# Start of Supplied text

The Glass Castle By Jeannette Walls Book Review

📌Category: Books, Literature
📌Words: 1543
📌Pages: 6
📌Published: 06 May 2021

The Glass Castle is a story unlike any other. Written by Jeannette Walls, a former journalist and gossip columnist, this book strays far from her usual work. Like other memoirs, Jeannette’s book recounts events from her early life, but with an unusual twist. Rather than writing from her current perspective, Jeannette Walls’ memoir is written from the perspective of her younger self as she experienced the events. This divergence from the normal retelling in memoirs makes the book read like a fictional story rather than a reflection on the past. Using this innovative writing style, Jeannette manages to deeply convey her thoughts and feelings throughout her experiences in a way nothing else has, making this one of the best memoirs ever written.

Beginning with the story of how she caught herself on fire at the ripe old age of three, The Glass Castle follows Jeannette’s childhood of living a nomadic lifestyle with her alcoholic father, Rex, self-centered mother, Rosemary, and her three siblings, Lori, Brian, and Maureen. It’s mostly set in the family’s four most prominent settlements, Battle Mountain, Phoenix, Erma’s house, and their house in Welch.

# End of Supplied text
# Start of Excerpted records

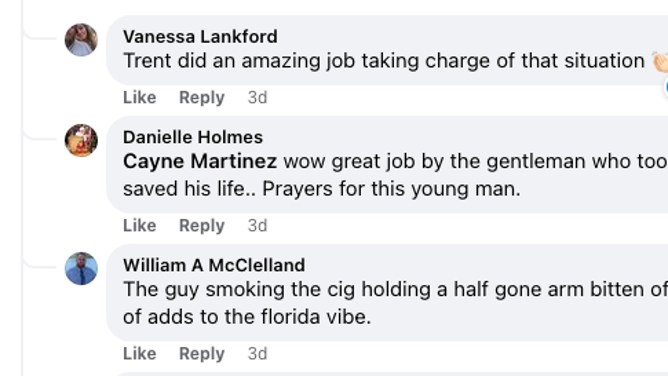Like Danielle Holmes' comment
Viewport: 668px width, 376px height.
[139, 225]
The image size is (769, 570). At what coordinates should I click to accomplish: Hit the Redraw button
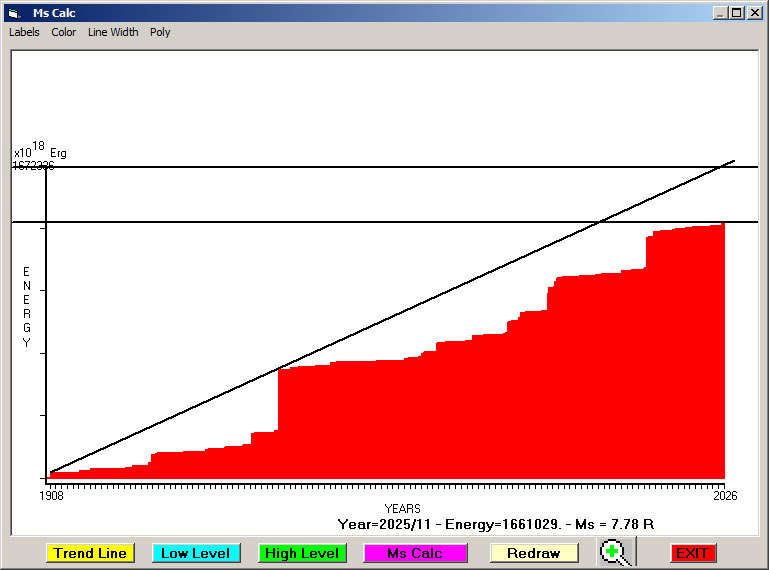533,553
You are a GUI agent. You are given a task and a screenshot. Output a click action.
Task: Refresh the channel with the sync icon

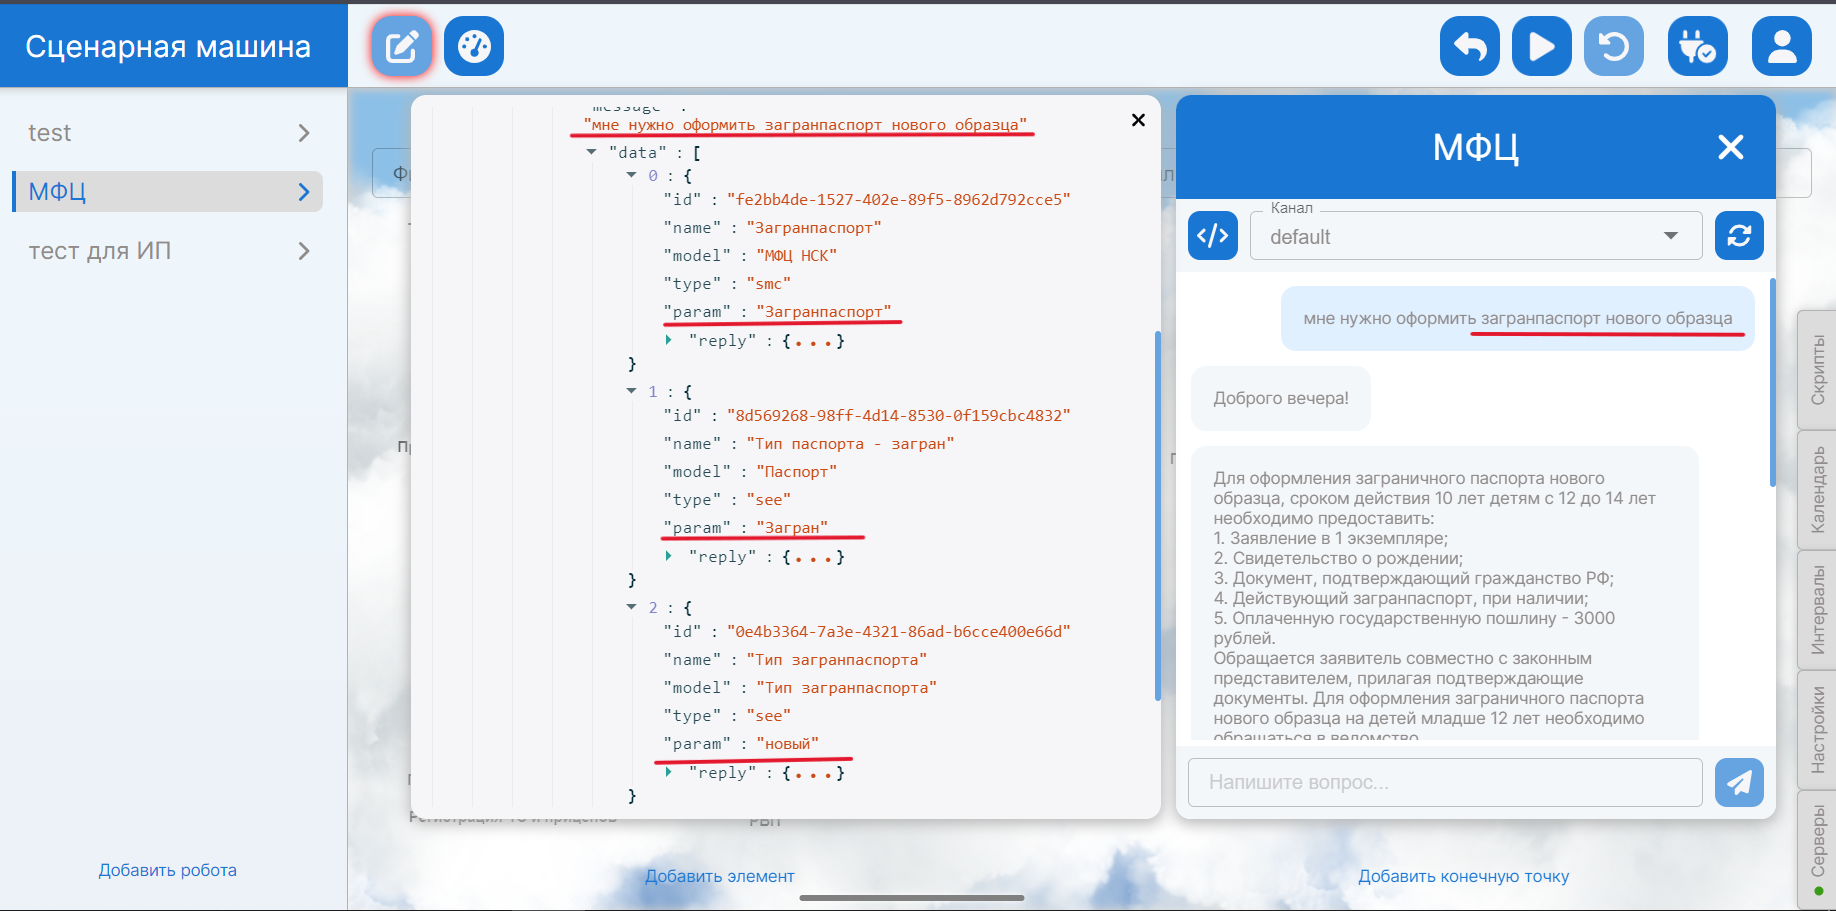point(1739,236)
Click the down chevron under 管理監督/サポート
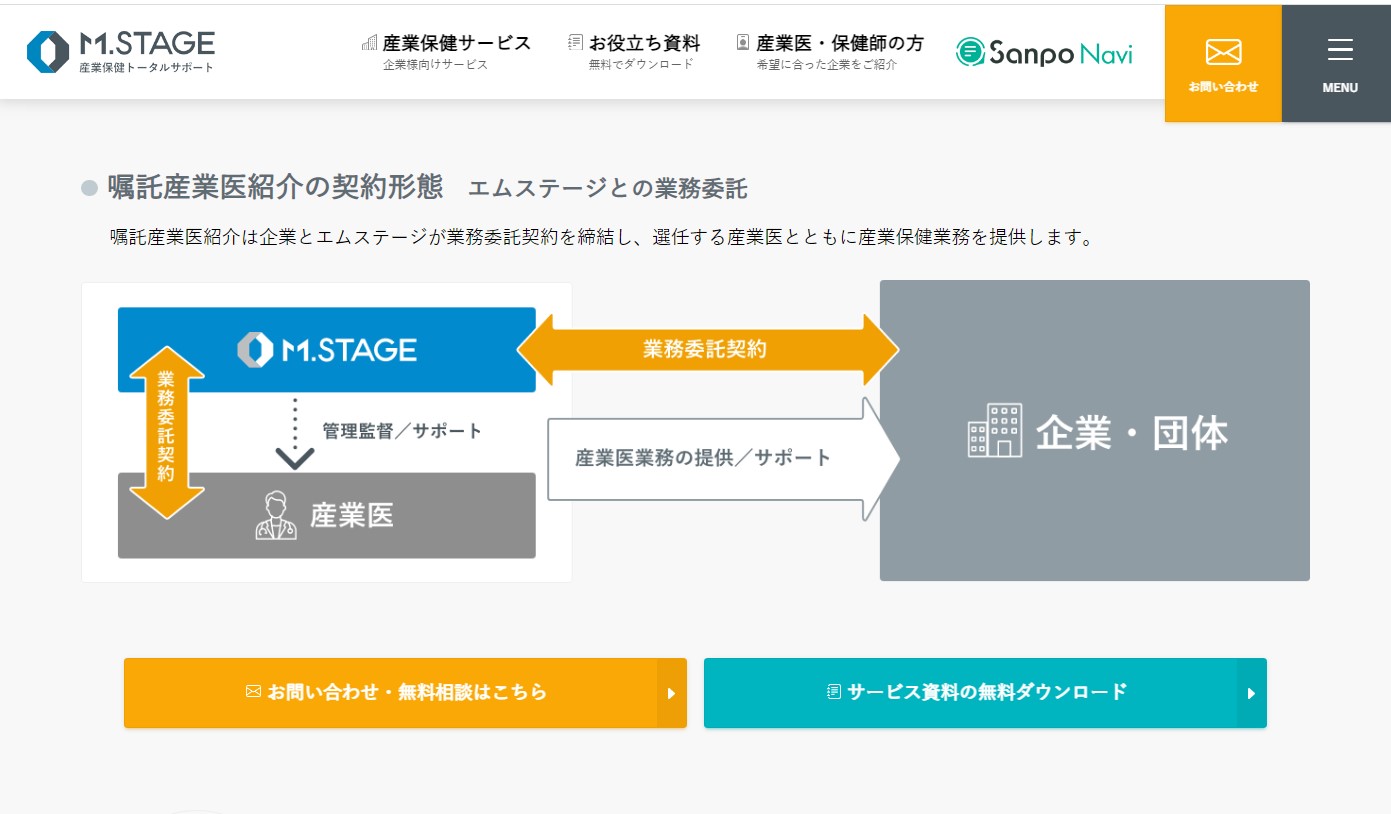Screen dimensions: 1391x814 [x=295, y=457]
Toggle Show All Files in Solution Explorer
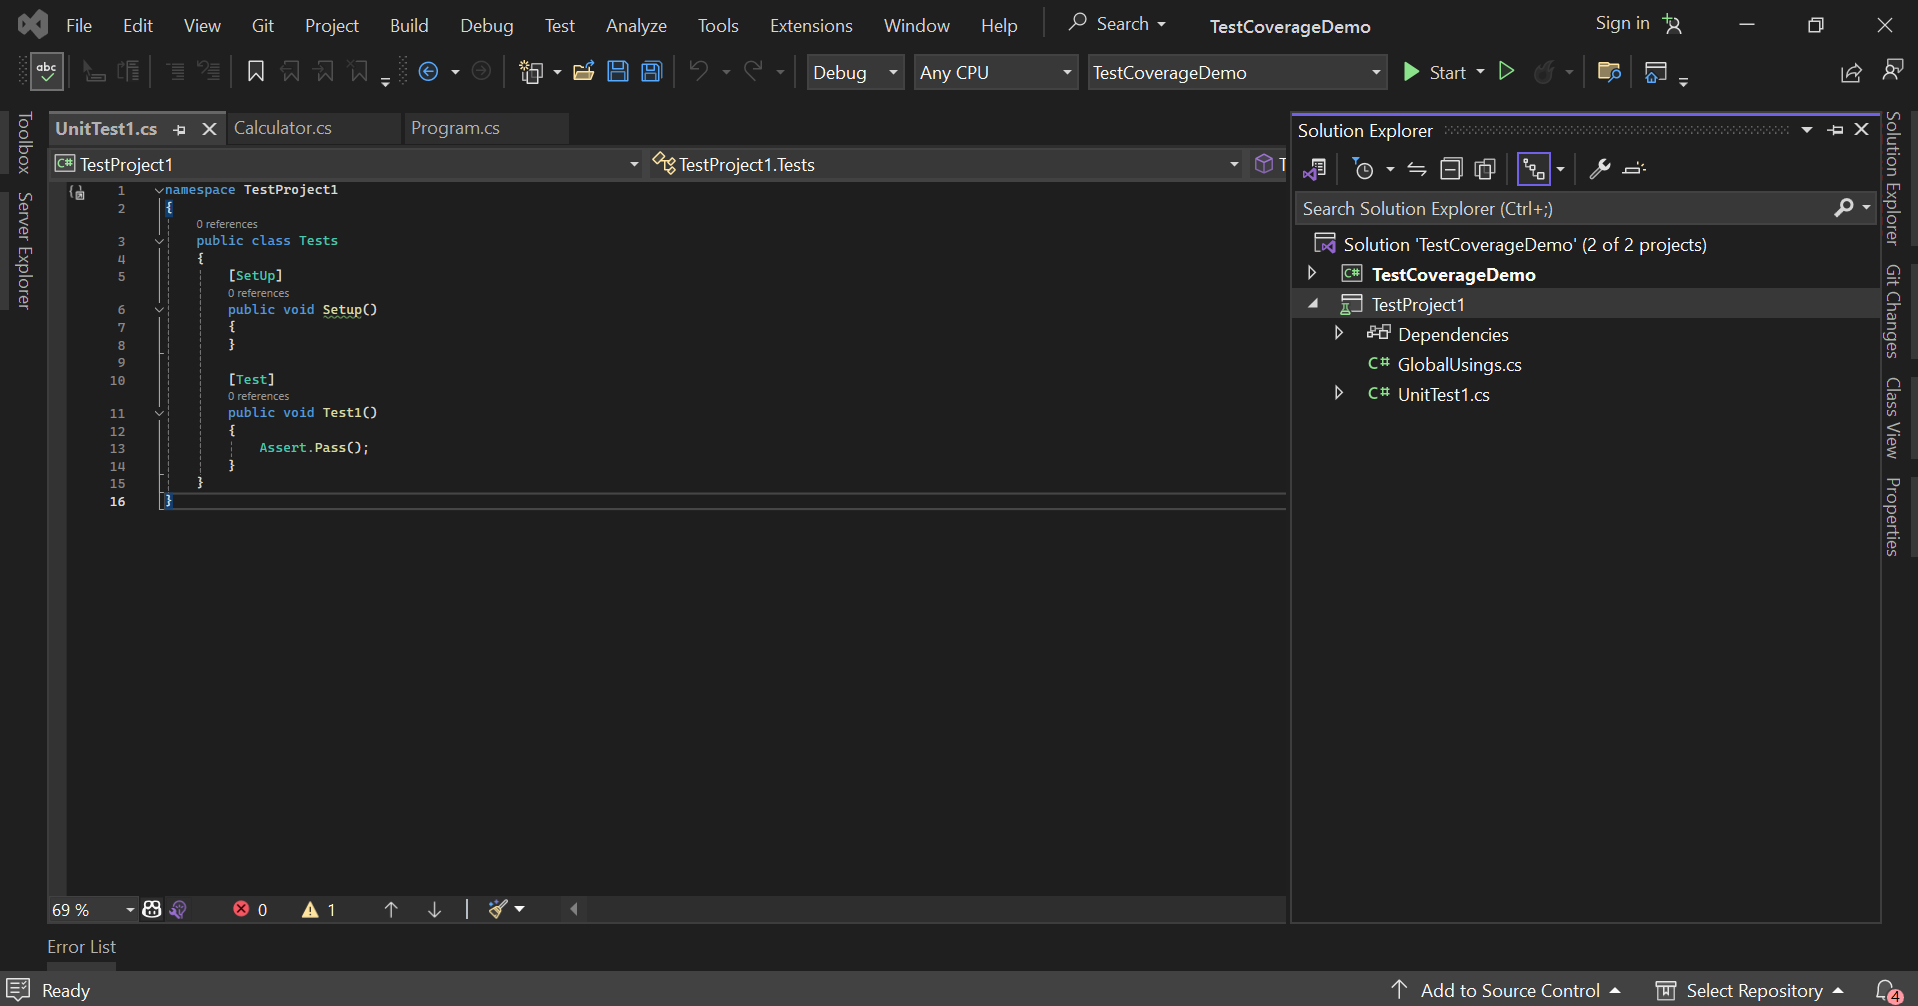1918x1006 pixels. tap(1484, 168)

# End of Excerpted records

> Complete the following
1. According to the book review, what work did Jeannette Walls do before writing this book?
2. Please reproduce the book review from "The Glass Castle By" up to and including "memoirs ever written.".
None of these items are needed.

> Answers provided
1. She was a journalist and gossip columnist.

2.
The Glass Castle By Jeannette Walls Book Review

📌Category: Books, Literature
📌Words: 1543
📌Pages: 6
📌Published: 06 May 2021

The Glass Castle is a story unlike any other. Written by Jeannette Walls, a former journalist and gossip columnist, this book strays far from her usual work. Like other memoirs, Jeannette’s book recounts events from her early life, but with an unusual twist. Rather than writing from her current perspective, Jeannette Walls’ memoir is written from the perspective of her younger self as she experienced the events. This divergence from the normal retelling in memoirs makes the book read like a fictional story rather than a reflection on the past. Using this innovative writing style, Jeannette manages to deeply convey her thoughts and feelings throughout her experiences in a way nothing else has, making this one of the best memoirs ever written.